Performance improvements usually lead to code that is less readable and therefore it should only be done when it's really needed.
The second rule is: Improve algorithms and data-structures before low-level improvements.
If you need to improve the performance of your code always try to use more efficient algorithms and data-structures before going to low-level improvement. In your code example that would be: Don't use BubbleSort, but try to use more efficient algorithms like Quicksort or Mergesort, because they use time complexity of O(n*log(n) while Bubble sort has a time complexity of O(n^2) which is much slower when you have to sort big arrays. You can use Arrays.sort(int[]) to do this.
Your data-structures are only arrays so this can't be improved in your code.
This will give your code quite some speedup, and will not lead to a code that can't be read anymore.

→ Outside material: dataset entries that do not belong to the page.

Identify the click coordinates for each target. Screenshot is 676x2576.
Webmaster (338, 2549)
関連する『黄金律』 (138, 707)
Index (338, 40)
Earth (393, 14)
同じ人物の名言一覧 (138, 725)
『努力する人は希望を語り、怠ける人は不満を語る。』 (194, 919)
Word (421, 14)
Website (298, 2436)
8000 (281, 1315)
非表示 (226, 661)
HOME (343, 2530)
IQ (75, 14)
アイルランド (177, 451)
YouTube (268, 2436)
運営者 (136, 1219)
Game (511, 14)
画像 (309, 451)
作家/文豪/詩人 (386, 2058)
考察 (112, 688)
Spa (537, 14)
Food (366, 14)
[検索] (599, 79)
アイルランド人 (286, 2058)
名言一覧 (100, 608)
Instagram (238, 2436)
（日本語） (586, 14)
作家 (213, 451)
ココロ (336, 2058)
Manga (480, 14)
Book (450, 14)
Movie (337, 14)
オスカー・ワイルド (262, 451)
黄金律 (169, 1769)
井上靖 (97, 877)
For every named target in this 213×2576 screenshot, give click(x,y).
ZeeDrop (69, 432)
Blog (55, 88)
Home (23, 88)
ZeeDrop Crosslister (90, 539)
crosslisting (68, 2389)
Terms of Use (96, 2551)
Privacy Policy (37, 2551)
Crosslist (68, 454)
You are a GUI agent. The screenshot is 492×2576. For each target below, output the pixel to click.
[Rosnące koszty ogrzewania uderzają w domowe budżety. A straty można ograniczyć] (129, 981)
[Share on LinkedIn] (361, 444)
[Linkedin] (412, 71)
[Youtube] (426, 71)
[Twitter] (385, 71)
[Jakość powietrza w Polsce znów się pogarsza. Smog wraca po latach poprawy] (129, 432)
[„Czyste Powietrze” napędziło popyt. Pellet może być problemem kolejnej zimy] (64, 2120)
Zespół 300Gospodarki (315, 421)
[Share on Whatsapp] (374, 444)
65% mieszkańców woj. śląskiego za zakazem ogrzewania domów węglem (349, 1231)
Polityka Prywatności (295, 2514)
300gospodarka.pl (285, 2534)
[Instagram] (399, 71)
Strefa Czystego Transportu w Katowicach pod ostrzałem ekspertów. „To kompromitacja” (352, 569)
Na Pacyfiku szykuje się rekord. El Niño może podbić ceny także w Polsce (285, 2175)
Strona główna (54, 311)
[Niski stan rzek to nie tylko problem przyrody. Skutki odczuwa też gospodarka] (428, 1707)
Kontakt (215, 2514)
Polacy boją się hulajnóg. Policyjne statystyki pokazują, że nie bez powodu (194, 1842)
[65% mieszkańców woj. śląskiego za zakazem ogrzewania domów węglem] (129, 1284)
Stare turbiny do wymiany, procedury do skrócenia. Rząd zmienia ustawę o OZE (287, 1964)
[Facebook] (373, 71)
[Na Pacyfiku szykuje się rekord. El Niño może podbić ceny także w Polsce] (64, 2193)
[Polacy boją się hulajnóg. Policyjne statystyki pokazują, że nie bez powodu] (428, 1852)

Improvements like changing simple calculations to slightly faster calculations using bitshifts and other fast calculations (that are pretty hard to understand if used to often) will almost always lead to a code that is only slightly faster but no one will be able to easily understand it anymore.
Some improvements that could be applied to your code (that will also only slightly improve the performance) are:
Replace while loops with for loops if possible (they can be improved by the compiler)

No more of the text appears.